[Supplied records]
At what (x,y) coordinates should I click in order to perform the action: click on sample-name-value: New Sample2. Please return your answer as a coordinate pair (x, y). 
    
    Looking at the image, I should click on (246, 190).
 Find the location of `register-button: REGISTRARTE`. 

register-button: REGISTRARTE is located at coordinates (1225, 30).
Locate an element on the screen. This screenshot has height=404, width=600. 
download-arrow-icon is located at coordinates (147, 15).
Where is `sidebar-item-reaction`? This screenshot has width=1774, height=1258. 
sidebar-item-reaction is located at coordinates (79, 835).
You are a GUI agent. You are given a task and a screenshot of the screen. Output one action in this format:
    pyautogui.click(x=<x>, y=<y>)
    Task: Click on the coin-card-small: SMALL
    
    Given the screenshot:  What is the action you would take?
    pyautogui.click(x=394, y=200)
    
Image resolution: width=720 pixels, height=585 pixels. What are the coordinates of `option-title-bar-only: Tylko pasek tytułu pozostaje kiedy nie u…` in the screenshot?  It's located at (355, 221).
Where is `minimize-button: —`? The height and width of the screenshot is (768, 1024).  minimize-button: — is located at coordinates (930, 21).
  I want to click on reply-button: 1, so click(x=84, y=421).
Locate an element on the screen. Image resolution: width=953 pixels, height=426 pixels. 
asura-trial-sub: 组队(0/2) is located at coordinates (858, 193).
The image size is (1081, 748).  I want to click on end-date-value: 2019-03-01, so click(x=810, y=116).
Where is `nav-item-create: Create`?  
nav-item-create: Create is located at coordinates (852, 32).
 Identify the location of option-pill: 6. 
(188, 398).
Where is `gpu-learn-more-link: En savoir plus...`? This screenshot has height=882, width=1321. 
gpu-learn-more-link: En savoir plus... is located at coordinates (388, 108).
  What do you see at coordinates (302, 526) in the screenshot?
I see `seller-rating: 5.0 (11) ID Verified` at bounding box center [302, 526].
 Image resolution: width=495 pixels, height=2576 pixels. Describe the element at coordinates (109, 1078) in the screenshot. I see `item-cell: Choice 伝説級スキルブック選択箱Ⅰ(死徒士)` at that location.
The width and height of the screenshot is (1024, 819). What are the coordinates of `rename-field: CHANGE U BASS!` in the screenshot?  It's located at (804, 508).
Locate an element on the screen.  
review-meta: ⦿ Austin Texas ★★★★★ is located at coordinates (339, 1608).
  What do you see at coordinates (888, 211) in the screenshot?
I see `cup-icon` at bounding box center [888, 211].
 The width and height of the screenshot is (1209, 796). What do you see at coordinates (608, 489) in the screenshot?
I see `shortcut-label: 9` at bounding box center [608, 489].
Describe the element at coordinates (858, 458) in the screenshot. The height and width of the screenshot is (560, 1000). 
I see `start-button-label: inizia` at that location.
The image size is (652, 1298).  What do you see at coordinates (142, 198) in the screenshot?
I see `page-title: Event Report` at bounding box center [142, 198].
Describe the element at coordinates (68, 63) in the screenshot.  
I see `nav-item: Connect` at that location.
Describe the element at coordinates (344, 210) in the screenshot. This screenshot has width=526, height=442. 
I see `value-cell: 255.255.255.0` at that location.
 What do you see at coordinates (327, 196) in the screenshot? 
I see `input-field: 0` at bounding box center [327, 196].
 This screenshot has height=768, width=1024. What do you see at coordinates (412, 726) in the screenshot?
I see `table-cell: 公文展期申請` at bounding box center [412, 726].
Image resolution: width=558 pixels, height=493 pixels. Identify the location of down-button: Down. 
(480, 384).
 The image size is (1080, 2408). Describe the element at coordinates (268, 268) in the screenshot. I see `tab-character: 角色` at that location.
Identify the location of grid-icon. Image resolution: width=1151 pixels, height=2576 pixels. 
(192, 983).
[/Supplied records]
→ Required work
Please print the data above again, word for word, starting at the beginning of the data and going on through the line with "(188, 398).".

→ Problem solution
At what (x,y) coordinates should I click in order to perform the action: click on sample-name-value: New Sample2. Please return your answer as a coordinate pair (x, y). 
    
    Looking at the image, I should click on (246, 190).
 Find the location of `register-button: REGISTRARTE`. 

register-button: REGISTRARTE is located at coordinates (1225, 30).
Locate an element on the screen. This screenshot has height=404, width=600. 
download-arrow-icon is located at coordinates (147, 15).
Where is `sidebar-item-reaction`? This screenshot has width=1774, height=1258. 
sidebar-item-reaction is located at coordinates (79, 835).
You are a GUI agent. You are given a task and a screenshot of the screen. Output one action in this format:
    pyautogui.click(x=<x>, y=<y>)
    Task: Click on the coin-card-small: SMALL
    
    Given the screenshot:  What is the action you would take?
    pyautogui.click(x=394, y=200)
    
Image resolution: width=720 pixels, height=585 pixels. What are the coordinates of `option-title-bar-only: Tylko pasek tytułu pozostaje kiedy nie u…` in the screenshot?  It's located at (355, 221).
Where is `minimize-button: —`? The height and width of the screenshot is (768, 1024).  minimize-button: — is located at coordinates (930, 21).
  I want to click on reply-button: 1, so click(x=84, y=421).
Locate an element on the screen. Image resolution: width=953 pixels, height=426 pixels. 
asura-trial-sub: 组队(0/2) is located at coordinates (858, 193).
The image size is (1081, 748).  I want to click on end-date-value: 2019-03-01, so click(x=810, y=116).
Where is `nav-item-create: Create`?  
nav-item-create: Create is located at coordinates (852, 32).
 Identify the location of option-pill: 6. 
(188, 398).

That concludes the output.